Irradiation Instability at the Inner Edges of Accretion Disks
Department of Astronomy and Astrophysics, University of Toronto, 50 St. George Street, Toronto, ON, Canada M5S 3H4
arXiv:1403.4244 [astro-ph.EP], (17 Mar 2014)
@article{2014arXiv1403.4244F,
author={Fung}, J. and {Artymowicz}, P.},
title={"{Irradiation Instability at the Inner Edges of Accretion Disks}"},
journal={ArXiv e-prints},
archivePrefix={"arXiv"},
eprint={1403.4244},
primaryClass={"astro-ph.EP"},
keywords={Astrophysics – Earth and Planetary Astrophysics},
year={2014},
month={mar},
adsurl={http://adsabs.harvard.edu/abs/2014arXiv1403.4244F},
adsnote={Provided by the SAO/NASA Astrophysics Data System}
}
An instability can potentially operate in highly irradiated disks where the disk sharply transitions from being radially transparent to opaque (the ‘transition region’).
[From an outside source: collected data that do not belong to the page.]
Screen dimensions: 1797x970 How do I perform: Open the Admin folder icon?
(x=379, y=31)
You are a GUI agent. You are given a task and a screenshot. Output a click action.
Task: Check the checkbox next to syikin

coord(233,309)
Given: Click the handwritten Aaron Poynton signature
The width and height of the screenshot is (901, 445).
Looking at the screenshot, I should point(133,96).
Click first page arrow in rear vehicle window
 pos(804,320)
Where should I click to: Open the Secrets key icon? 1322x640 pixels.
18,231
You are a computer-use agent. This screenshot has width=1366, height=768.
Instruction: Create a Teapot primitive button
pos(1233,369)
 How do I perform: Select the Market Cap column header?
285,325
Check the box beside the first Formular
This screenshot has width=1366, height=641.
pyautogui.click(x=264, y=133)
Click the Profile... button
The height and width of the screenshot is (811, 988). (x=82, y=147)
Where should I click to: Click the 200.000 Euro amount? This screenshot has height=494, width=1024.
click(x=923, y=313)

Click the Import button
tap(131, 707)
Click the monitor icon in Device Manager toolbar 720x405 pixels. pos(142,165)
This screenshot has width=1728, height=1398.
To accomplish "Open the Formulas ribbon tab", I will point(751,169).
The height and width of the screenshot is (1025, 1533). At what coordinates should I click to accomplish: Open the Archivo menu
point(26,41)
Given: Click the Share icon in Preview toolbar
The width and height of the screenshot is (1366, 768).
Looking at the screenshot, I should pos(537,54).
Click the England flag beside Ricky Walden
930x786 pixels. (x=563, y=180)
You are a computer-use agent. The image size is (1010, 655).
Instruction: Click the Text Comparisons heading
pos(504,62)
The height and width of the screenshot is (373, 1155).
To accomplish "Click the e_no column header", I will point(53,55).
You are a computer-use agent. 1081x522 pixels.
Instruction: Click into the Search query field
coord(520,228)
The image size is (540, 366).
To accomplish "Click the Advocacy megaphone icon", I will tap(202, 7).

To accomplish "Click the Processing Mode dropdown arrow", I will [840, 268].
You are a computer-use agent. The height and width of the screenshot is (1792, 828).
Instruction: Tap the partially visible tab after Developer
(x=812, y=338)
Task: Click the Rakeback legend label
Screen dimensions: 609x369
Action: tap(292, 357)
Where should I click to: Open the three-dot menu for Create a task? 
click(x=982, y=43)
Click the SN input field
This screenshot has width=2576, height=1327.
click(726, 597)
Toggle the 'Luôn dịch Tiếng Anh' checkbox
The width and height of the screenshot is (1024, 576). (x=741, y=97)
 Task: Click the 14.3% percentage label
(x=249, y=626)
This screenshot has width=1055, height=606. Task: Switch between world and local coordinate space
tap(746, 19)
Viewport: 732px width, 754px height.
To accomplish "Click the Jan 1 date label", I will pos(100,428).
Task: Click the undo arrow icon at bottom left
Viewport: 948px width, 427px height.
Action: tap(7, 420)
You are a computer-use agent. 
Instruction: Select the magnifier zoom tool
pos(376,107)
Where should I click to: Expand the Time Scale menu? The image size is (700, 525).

Such conditions may exist at the inner edges of transitional disks around T Tauri stars and accretion disks around AGNs. We derive the criterion for this instability, which we term the ‘irradiation instability’, or IRI. We also present the linear growth rate as a function of beta, the ratio between radiation force and gravity, and c_s, the sound speed of the disk, obtained using two methods: a semi-analytic analysis of the linearized equations and a numerical simulation using the GPU-accelerated hydrodynamical code PEnGUIn. In particular, we find that IRI occurs at beta~0.1 if the transition region extends as wide as ~0.05r, and at higher beta values if it is wider. Furthermore, in the nonlinear evolution of the instability, disks with a large beta and small c_s exhibit ‘clumping’: extreme local surface density enhancements, reaching a few tens of the initial disk surface density.